- Extrait à lire -
»»

Des attentats, le Sri Lanka en a connu de nombreux, mais la cible est nouvelle et le bilan d’une seule attaque n’avait jamais été aussi élevé que les 310 morts de ce dimanche 21 avril, malgré près de trois décennies d’une guerre entre les « Tigres » de la guérilla issue de la minorité tamoule et l’armée régulière. Le conflit s’était achevé dans un bain de sang en 2009.
Depuis, l’île a retrouvé la paix, non sans tensions. Notamment entre des éléments radicaux de la religion majoritaire, le bouddhisme (70 % de la population), accusant la petite communauté musulmane, qui représente entre 7 % et 9 % des 21 millions d’habitants, de chercher à étendre son influence.
Emeutes antimusulmanes, menées par des extrémistes bouddhistes
Au printemps 2018, des émeutes antimusulmanes menées par des extrémistes bouddhistes avaient poussé le président, Maithripala Sirisena, à déclarer l’état d’urgence. Déjà en 2014, des manifestations à l’appel d’une organisation bouddhiste ultranationaliste, Bodu Bala Sena (BBS « Force du pouvoir bouddhiste »), avaient fait quatre morts dans la région d’Aluthgama, sur la côte sud-ouest. La violence s’était étendue dans l’est du pays, dans la commune de Kattankudy, à majorité musulmane.
C’est dans cette région, où reste vif le souvenir d’un massacre en août 1990 lors duquel des musulmans avaient été attaqués en pleine prière dans quatre mosquées faisant 130 morts, qu’aurait émergé en réaction une organisation islamiste radicale, National Thowheeth Jama’ath (NTJ). L’un de ses leaders, le prédicateur Zahran Hashmi, s’était démarqué ces trois dernières années par ses discours incendiaires sur les réseaux sociaux.
Le gouvernement sri-lankais a accusé, lundi 22 avril, ce groupe d’avoir perpétré les attaques-suicides contre des églises et des hôtels de luxe qui ont fait 310 morts et plus de 500 blessés dimanche.
« Nous avons du mal à voir comment une petite organisation dans ce pays peut faire tout cela », avait toutefois déclaré la veille Rajitha Senaratne, porte-parole du gouvernement et ministre de la santé. Nous enquêtons sur une éventuelle aide étrangère et leurs autres liens, comment ils forment des kamikazes, comment ils ont produit ces bombes. »
Des représailles à l’attaque de Christchurch ?
Le porte-parole a également ajouté ce qui ressemble à ce stade davantage à une déduction qu’à une information certaine : « Il y a un réseau international sans lequel ces attaques n’auraient pu être réalisées. ».
Selon les premiers éléments de l’enquête, les assaillants voulaient venger les 50 musulmans tués le 15 mars dans deux mosquées de Nouvelle-Zélande par un terroriste suprémaciste blanc. « Les investigations préliminaires ont révélé que ce qui s’était passé au Sri Lanka avait été commis en représailles à l’attaque contre les musulmans de Christchurch », a déclaré mardi devant le Parlement Ruwan Wijewardene, vice-ministre srilankais de la défense.

««

- Données fournies -
»»

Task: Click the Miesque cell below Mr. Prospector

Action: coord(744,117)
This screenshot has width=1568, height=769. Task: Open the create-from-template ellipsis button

««

- Consigne -
D'après l'extrait sur les attentats au Sri Lanka, quelle organisation bouddhiste ultranationaliste avait appelé aux manifestations de 2014 ? Les lignes proviennent d'une source distincte de l'extrait.

- Résultat -
Bodu Bala Sena (BBS, « Force du pouvoir bouddhiste »).